#### EXCERPTED RECORDS

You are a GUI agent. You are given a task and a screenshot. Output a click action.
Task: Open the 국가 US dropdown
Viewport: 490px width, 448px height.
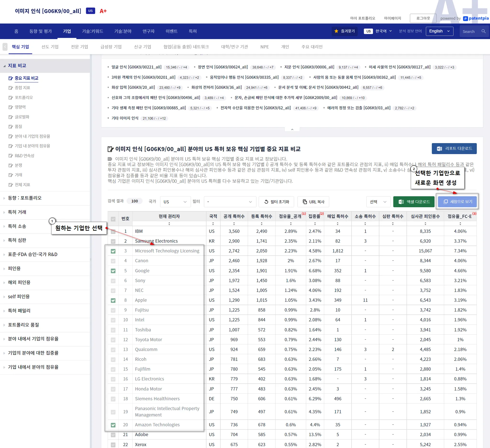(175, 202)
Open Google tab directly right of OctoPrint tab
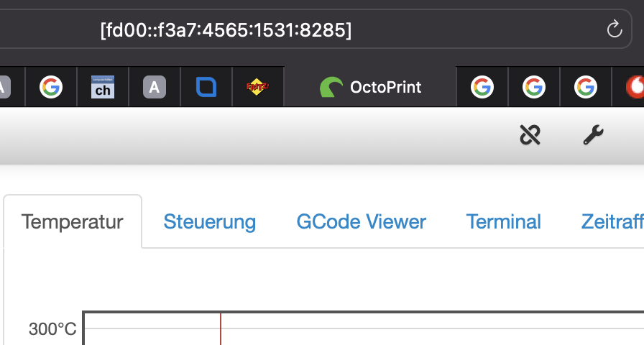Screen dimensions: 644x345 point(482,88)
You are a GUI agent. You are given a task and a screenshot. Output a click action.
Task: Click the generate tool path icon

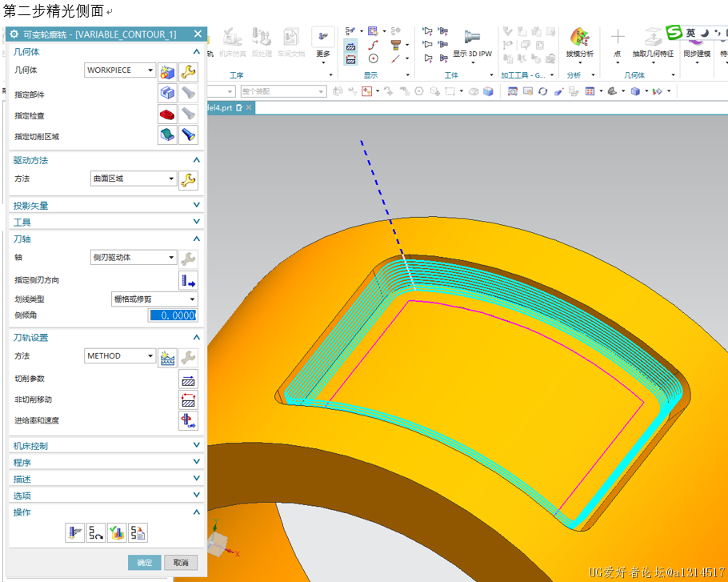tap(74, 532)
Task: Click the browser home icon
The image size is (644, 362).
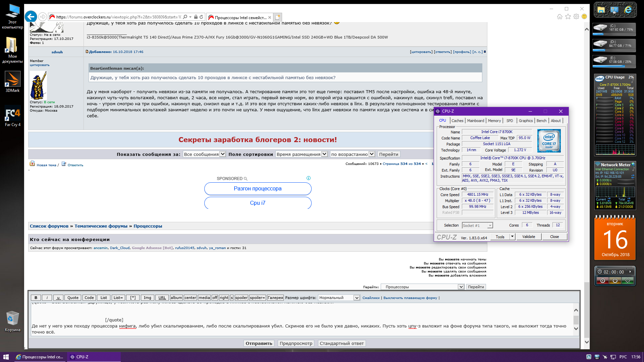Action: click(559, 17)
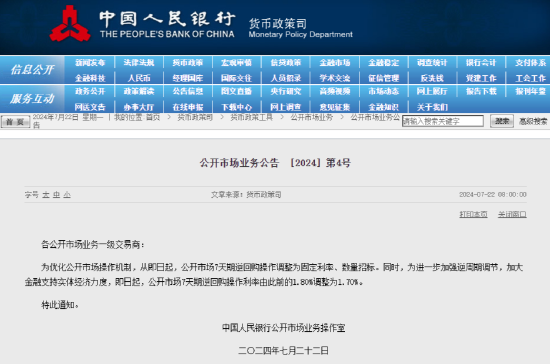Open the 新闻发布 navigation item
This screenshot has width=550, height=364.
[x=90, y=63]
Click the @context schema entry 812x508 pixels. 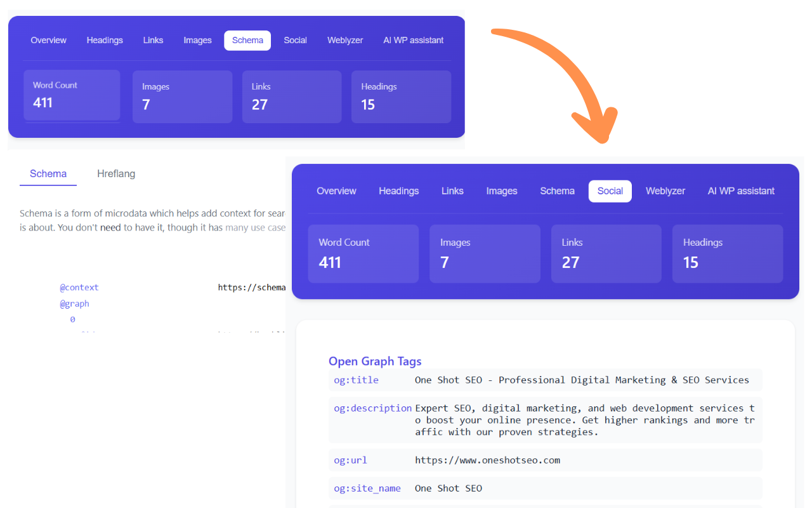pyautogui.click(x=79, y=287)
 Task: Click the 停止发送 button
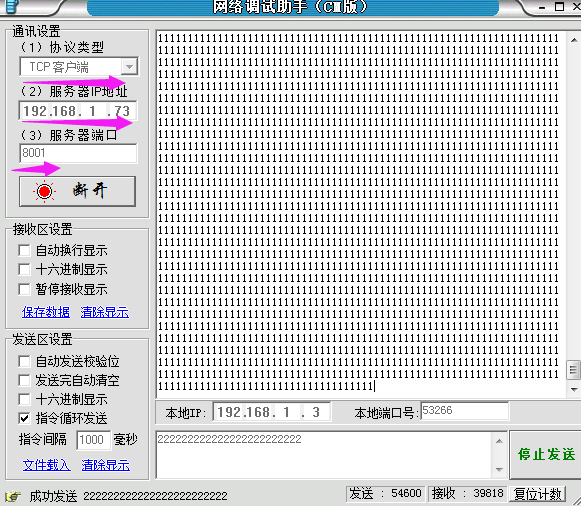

########

PROMPT:
Retype the lines from the start through the line that contains "Screen dimensions: 644x345 point(482,88)", leaving out the pictures.

FULL SOLUTION:
You are a GUI agent. You are given a task and a screenshot. Output a click action.
Task: Open the 국가 US dropdown
Viewport: 490px width, 448px height.
(175, 202)
Open Google tab directly right of OctoPrint tab
Screen dimensions: 644x345 point(482,88)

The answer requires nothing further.